Problem description » Pull out the entries starting with the line containing "Click the Saving 50% or $49.99 badge" and continuing through the line containing "I will pos(649,394).", reproducing each line as it stands.

Provided data »
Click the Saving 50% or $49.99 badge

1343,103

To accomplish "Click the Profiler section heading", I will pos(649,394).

==

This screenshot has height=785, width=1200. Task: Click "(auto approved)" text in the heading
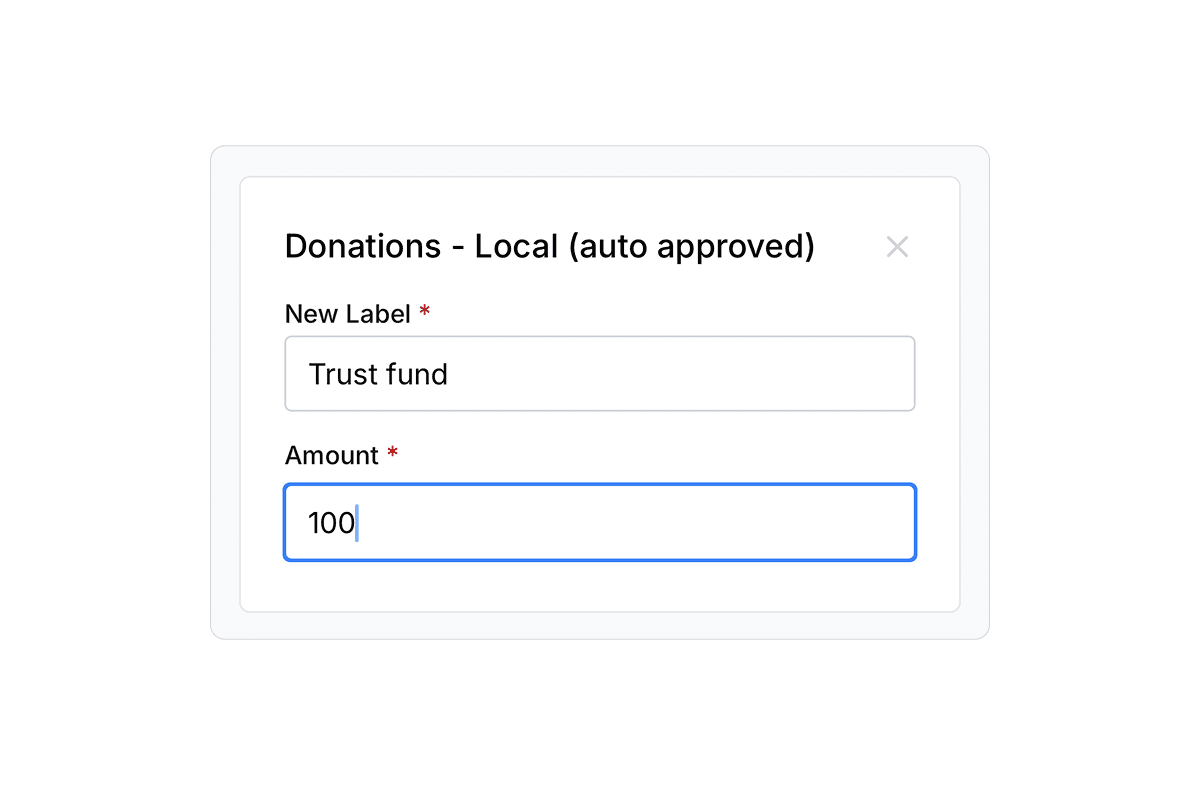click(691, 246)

Correct answer »
Click the Saving 50% or $49.99 badge

1343,103

To accomplish "Click the Profiler section heading", I will pos(649,394).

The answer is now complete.